El Lem escritor era un iconoclasta, dueño de un cerebro privilegiado que le permitió acaparar saberes varios (medicina, matemática, filosofía, física, teoría literaria), y capaz de escribir usando muchos registros diferentes y siempre con genialidad. Cultivó la sátira feroz y corrosiva de sus aventuras de Ijon Tichy, la poesía de los robots erigidos en seres sensibles de Ciberiada, la filosofía de lo extraño y ajeno en Solaris, la aventura en El Invencible, Edén y Las aventuras del piloto Pirx, la sorna literaria y filosófica de su Vacío perfecto, el heroico canto a la lucha del hombre contra el azar de La investigación y la surrealista pesadilla neokafkiana de Memorias encontradas en una bañera.
Pero lejos de biografías, de largas listas con sus premios y doctorados, del número de idiomas a los que se tradujo su obra y los millones de lectores que compraron sus libros, en este día tan especial, prefiero reseñar la voz que, tras haber leído su obra, intuyo detrás de sus fantasías mordaces y juegos metaliterarios.
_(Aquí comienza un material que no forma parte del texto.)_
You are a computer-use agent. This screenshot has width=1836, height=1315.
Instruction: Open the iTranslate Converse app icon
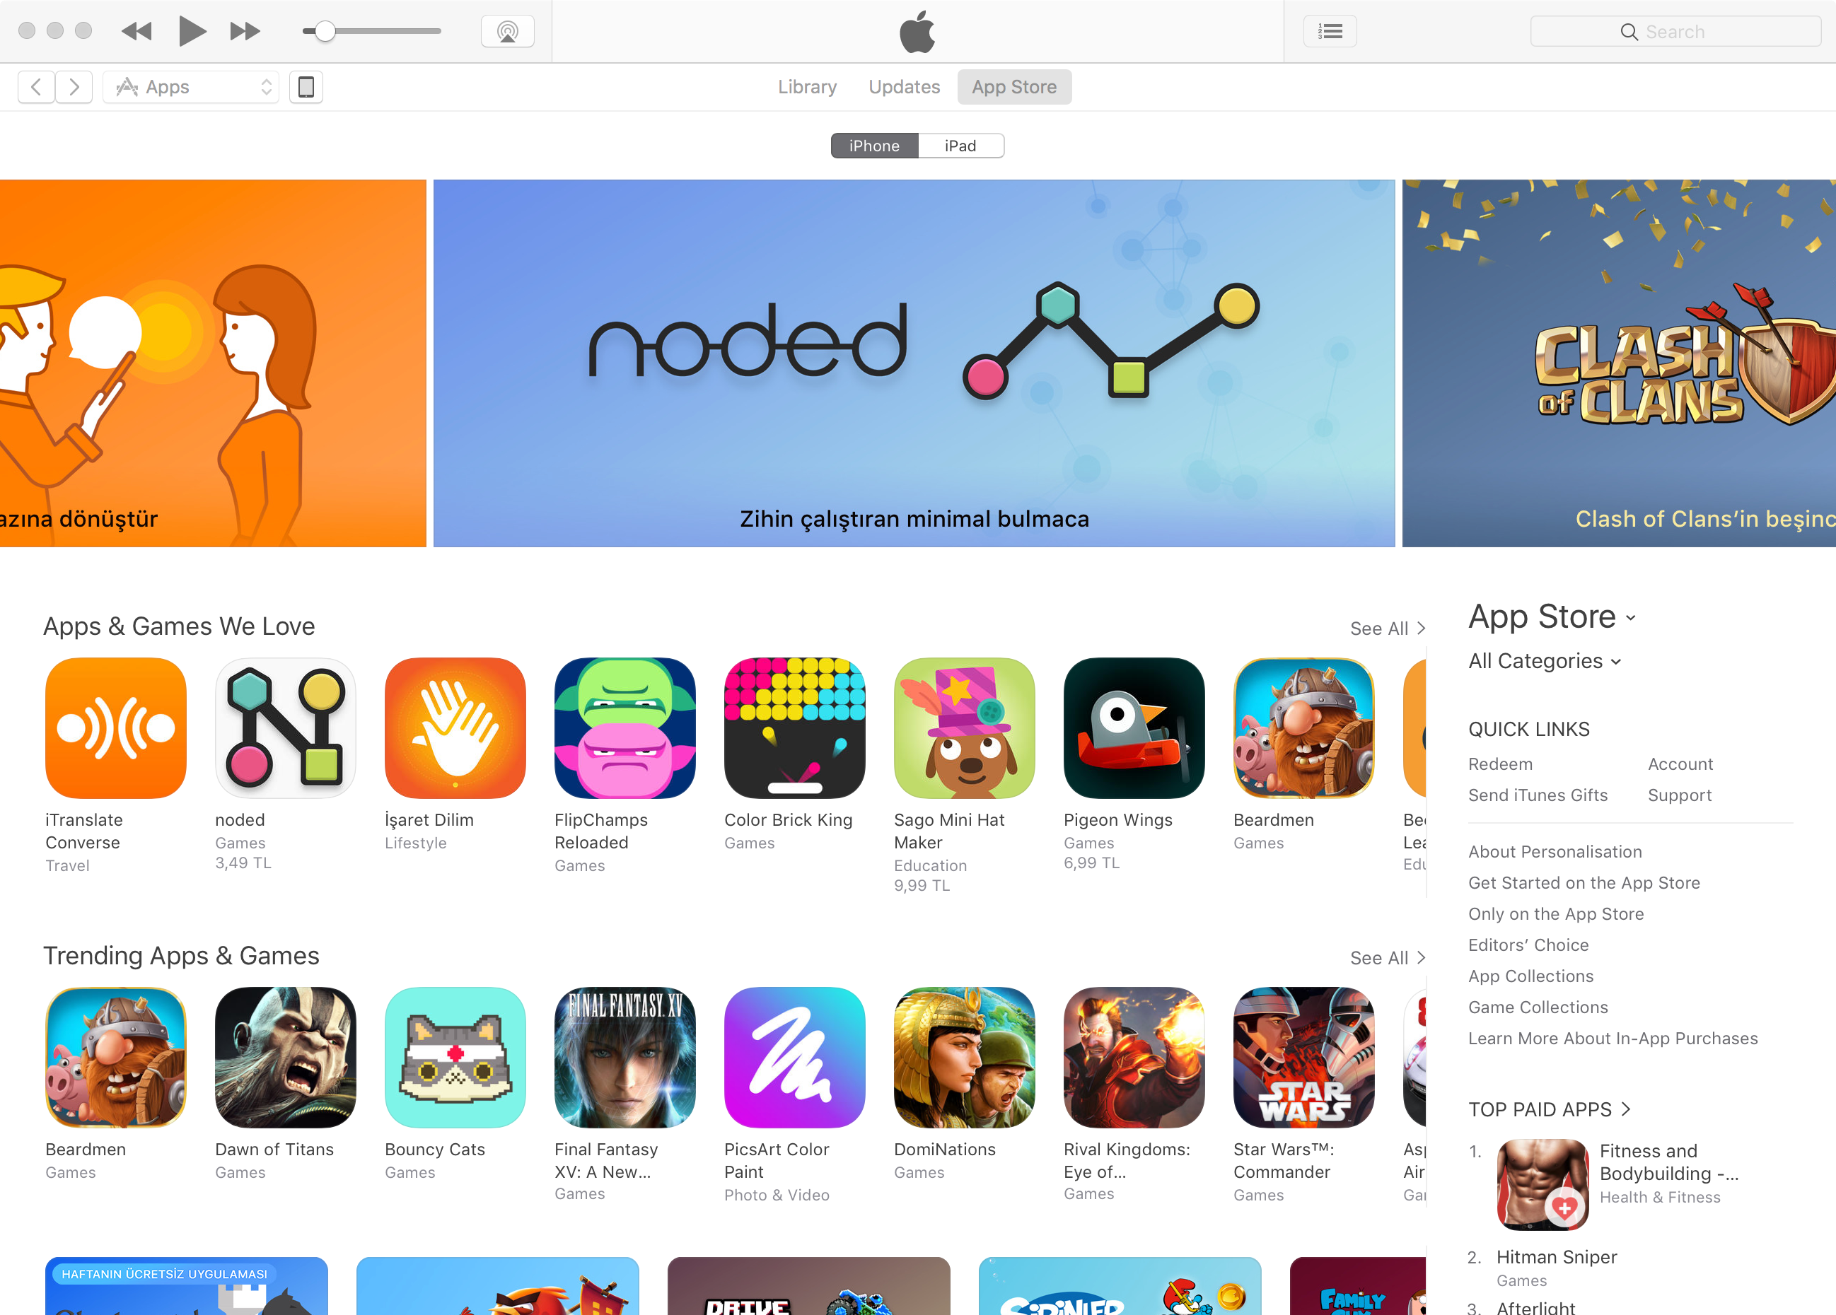point(116,728)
El Lem que conocí —o que imaginé a partir de sus libros, que al fin y al cabo es lo mismo— era un hombre complejo, contradictorio, que luchaba contra un pesimismo inevitable, contra la certeza de saber que el universo es una máquina ajena e incognoscible en último término, que incluso los otros seres humanos son extraños robots movidos por programaciones aberrantes. En su obra nos mostraba ese miedo dual: a los hombres ajenos, al cosmos incognoscible y oponía contra esas ideas de vacío y horror, la más humana de las habilidades: el humor, la ironía, a ratos la poesía, una rica colección de espejos deformantes tras los que, a menudo, se escudaba y nos escudaba a nosotros, sus lectores.
Ese Lem, que habita en las páginas de sus libros, aún no ha muerto y posiblemente no lo haga nunca. Sé que no se ha ido: me lo volveré a encontrar cada vez que acuda a releer las aventuras de Ijon Tichy, o las de los constructores robóticos Trurl y Clapaucio. Lo hallaré, sin duda, visitando el planeta Solaris y su prodigioso mar, o implicado en las modestas y humanas aventuras de Pirx. Posiblemente también lo intuya en otros libros, muchos de los cuales aún no se han escrito, navegando camuflado en las corrientes subterráneas del inconsciente colectivo y de la creación literaria.
Me quedo con esa reconfortante idea para despedirle con un “hasta siempre Stanislaw”.